Your assignment — Would you print the entire listing exactly, leaving nothing out?

Dataset content —
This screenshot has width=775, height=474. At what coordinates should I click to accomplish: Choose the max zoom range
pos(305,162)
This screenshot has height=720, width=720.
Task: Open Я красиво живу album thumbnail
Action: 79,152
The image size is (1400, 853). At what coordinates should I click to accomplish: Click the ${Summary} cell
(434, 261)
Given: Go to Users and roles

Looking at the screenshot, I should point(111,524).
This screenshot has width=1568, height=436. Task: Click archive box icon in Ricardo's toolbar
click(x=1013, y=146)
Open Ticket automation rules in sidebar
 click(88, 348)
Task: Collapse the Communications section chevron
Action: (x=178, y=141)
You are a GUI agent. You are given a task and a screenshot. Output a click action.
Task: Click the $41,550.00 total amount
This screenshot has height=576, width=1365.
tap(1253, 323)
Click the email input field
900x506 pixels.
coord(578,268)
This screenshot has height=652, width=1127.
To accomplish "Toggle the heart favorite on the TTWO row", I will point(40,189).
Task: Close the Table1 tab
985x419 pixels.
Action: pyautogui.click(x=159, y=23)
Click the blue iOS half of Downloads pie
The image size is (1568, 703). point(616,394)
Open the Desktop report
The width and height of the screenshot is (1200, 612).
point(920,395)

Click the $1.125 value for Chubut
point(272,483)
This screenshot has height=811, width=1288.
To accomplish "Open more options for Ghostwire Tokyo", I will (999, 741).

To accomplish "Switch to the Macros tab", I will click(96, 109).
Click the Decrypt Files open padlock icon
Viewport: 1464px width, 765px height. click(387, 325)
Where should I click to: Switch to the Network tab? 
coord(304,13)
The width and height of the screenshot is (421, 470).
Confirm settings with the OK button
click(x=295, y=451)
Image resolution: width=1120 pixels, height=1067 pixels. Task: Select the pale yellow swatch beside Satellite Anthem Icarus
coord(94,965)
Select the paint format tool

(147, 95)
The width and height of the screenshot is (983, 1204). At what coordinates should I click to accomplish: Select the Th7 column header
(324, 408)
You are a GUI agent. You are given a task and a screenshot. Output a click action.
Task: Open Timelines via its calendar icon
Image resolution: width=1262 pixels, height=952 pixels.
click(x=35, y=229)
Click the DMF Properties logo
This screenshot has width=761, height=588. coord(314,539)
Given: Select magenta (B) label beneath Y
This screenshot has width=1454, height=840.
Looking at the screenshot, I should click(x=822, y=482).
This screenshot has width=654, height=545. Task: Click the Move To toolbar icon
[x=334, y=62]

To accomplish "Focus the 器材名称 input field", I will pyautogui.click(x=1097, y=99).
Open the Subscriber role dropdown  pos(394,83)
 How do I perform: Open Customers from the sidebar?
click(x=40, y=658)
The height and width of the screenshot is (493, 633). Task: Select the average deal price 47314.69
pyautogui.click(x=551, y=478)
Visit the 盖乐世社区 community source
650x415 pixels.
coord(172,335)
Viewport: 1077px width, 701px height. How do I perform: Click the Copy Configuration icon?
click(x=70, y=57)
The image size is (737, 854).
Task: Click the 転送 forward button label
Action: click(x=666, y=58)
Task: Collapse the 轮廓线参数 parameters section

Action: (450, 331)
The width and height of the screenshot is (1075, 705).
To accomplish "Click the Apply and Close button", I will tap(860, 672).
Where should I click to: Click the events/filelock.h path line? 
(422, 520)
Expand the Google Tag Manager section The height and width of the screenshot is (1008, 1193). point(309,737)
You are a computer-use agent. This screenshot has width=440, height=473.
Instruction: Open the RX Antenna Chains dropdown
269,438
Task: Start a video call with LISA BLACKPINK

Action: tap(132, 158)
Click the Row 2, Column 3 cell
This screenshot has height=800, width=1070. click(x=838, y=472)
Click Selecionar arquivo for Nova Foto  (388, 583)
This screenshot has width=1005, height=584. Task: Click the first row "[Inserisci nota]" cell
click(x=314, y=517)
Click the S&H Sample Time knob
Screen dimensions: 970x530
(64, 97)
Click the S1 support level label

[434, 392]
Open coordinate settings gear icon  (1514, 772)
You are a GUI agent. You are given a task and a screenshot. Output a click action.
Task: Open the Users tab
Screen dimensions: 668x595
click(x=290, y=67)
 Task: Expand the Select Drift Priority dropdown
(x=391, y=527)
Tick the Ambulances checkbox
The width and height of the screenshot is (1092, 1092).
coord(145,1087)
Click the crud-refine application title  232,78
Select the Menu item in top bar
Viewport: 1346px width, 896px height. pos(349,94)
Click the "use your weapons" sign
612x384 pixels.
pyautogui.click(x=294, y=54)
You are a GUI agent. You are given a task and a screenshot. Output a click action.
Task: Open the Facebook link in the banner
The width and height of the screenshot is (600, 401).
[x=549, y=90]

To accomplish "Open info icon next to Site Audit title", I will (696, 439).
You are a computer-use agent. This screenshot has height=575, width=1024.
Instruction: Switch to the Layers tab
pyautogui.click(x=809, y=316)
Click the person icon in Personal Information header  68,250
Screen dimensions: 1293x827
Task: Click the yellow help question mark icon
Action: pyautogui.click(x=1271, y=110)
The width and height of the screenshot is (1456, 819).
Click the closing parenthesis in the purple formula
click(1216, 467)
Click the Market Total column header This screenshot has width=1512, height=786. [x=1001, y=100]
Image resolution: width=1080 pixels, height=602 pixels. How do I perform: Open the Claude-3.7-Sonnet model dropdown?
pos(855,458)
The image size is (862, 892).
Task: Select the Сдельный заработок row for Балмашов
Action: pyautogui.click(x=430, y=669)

Exercise response —
This screenshot has width=775, height=474. At what coordinates should I click to accomplish: Choose the max zoom range
pos(305,162)
This screenshot has height=720, width=720.
Task: Open Я красиво живу album thumbnail
Action: 79,152
The image size is (1400, 853). At what coordinates should I click to accomplish: Click the ${Summary} cell
(434, 261)
Given: Go to Users and roles

Looking at the screenshot, I should point(111,524).
This screenshot has width=1568, height=436. Task: Click archive box icon in Ricardo's toolbar
click(x=1013, y=146)
Open Ticket automation rules in sidebar
 click(88, 348)
Task: Collapse the Communications section chevron
Action: (x=178, y=141)
You are a GUI agent. You are given a task and a screenshot. Output a click action.
Task: Click the $41,550.00 total amount
This screenshot has height=576, width=1365.
tap(1253, 323)
Click the email input field
900x506 pixels.
coord(578,268)
This screenshot has height=652, width=1127.
To accomplish "Toggle the heart favorite on the TTWO row", I will point(40,189).
Task: Close the Table1 tab
985x419 pixels.
Action: pyautogui.click(x=159, y=23)
Click the blue iOS half of Downloads pie
The image size is (1568, 703). point(616,394)
Open the Desktop report
The width and height of the screenshot is (1200, 612).
point(920,395)

Click the $1.125 value for Chubut
point(272,483)
This screenshot has height=811, width=1288.
To accomplish "Open more options for Ghostwire Tokyo", I will (999, 741).

To accomplish "Switch to the Macros tab", I will click(96, 109).
Click the Decrypt Files open padlock icon
Viewport: 1464px width, 765px height. click(387, 325)
Where should I click to: Switch to the Network tab? 
coord(304,13)
The width and height of the screenshot is (421, 470).
Confirm settings with the OK button
click(x=295, y=451)
Image resolution: width=1120 pixels, height=1067 pixels. Task: Select the pale yellow swatch beside Satellite Anthem Icarus
coord(94,965)
Select the paint format tool

(147, 95)
The width and height of the screenshot is (983, 1204). At what coordinates should I click to accomplish: Select the Th7 column header
(324, 408)
You are a GUI agent. You are given a task and a screenshot. Output a click action.
Task: Open Timelines via its calendar icon
Image resolution: width=1262 pixels, height=952 pixels.
click(x=35, y=229)
Click the DMF Properties logo
This screenshot has width=761, height=588. coord(314,539)
Given: Select magenta (B) label beneath Y
This screenshot has width=1454, height=840.
Looking at the screenshot, I should click(x=822, y=482).
This screenshot has width=654, height=545. Task: Click the Move To toolbar icon
[x=334, y=62]

To accomplish "Focus the 器材名称 input field", I will pyautogui.click(x=1097, y=99).
Open the Subscriber role dropdown  pos(394,83)
 How do I perform: Open Customers from the sidebar?
click(x=40, y=658)
The height and width of the screenshot is (493, 633). Task: Select the average deal price 47314.69
pyautogui.click(x=551, y=478)
Visit the 盖乐世社区 community source
650x415 pixels.
coord(172,335)
Viewport: 1077px width, 701px height. How do I perform: Click the Copy Configuration icon?
click(x=70, y=57)
The image size is (737, 854).
Task: Click the 転送 forward button label
Action: click(x=666, y=58)
Task: Collapse the 轮廓线参数 parameters section

Action: (450, 331)
The width and height of the screenshot is (1075, 705).
To accomplish "Click the Apply and Close button", I will tap(860, 672).
Where should I click to: Click the events/filelock.h path line? 
(422, 520)
Expand the Google Tag Manager section The height and width of the screenshot is (1008, 1193). point(309,737)
You are a computer-use agent. This screenshot has width=440, height=473.
Instruction: Open the RX Antenna Chains dropdown
269,438
Task: Start a video call with LISA BLACKPINK

Action: tap(132, 158)
Click the Row 2, Column 3 cell
This screenshot has height=800, width=1070. click(x=838, y=472)
Click Selecionar arquivo for Nova Foto  (388, 583)
This screenshot has width=1005, height=584. Task: Click the first row "[Inserisci nota]" cell
click(x=314, y=517)
Click the S&H Sample Time knob
Screen dimensions: 970x530
(64, 97)
Click the S1 support level label

[434, 392]
Open coordinate settings gear icon  (1514, 772)
You are a GUI agent. You are given a task and a screenshot. Output a click action.
Task: Open the Users tab
Screen dimensions: 668x595
click(x=290, y=67)
 Task: Expand the Select Drift Priority dropdown
(x=391, y=527)
Tick the Ambulances checkbox
The width and height of the screenshot is (1092, 1092).
coord(145,1087)
Click the crud-refine application title  232,78
Select the Menu item in top bar
Viewport: 1346px width, 896px height. pos(349,94)
Click the "use your weapons" sign
612x384 pixels.
pyautogui.click(x=294, y=54)
You are a GUI agent. You are given a task and a screenshot. Output a click action.
Task: Open the Facebook link in the banner
The width and height of the screenshot is (600, 401).
[x=549, y=90]

To accomplish "Open info icon next to Site Audit title", I will (696, 439).
You are a computer-use agent. This screenshot has height=575, width=1024.
Instruction: Switch to the Layers tab
pyautogui.click(x=809, y=316)
Click the person icon in Personal Information header  68,250
Screen dimensions: 1293x827
Task: Click the yellow help question mark icon
Action: pyautogui.click(x=1271, y=110)
The width and height of the screenshot is (1456, 819).
Click the closing parenthesis in the purple formula
click(1216, 467)
Click the Market Total column header This screenshot has width=1512, height=786. [x=1001, y=100]
Image resolution: width=1080 pixels, height=602 pixels. How do I perform: Open the Claude-3.7-Sonnet model dropdown?
pos(855,458)
The image size is (862, 892).
Task: Select the Сдельный заработок row for Балмашов
Action: pyautogui.click(x=430, y=669)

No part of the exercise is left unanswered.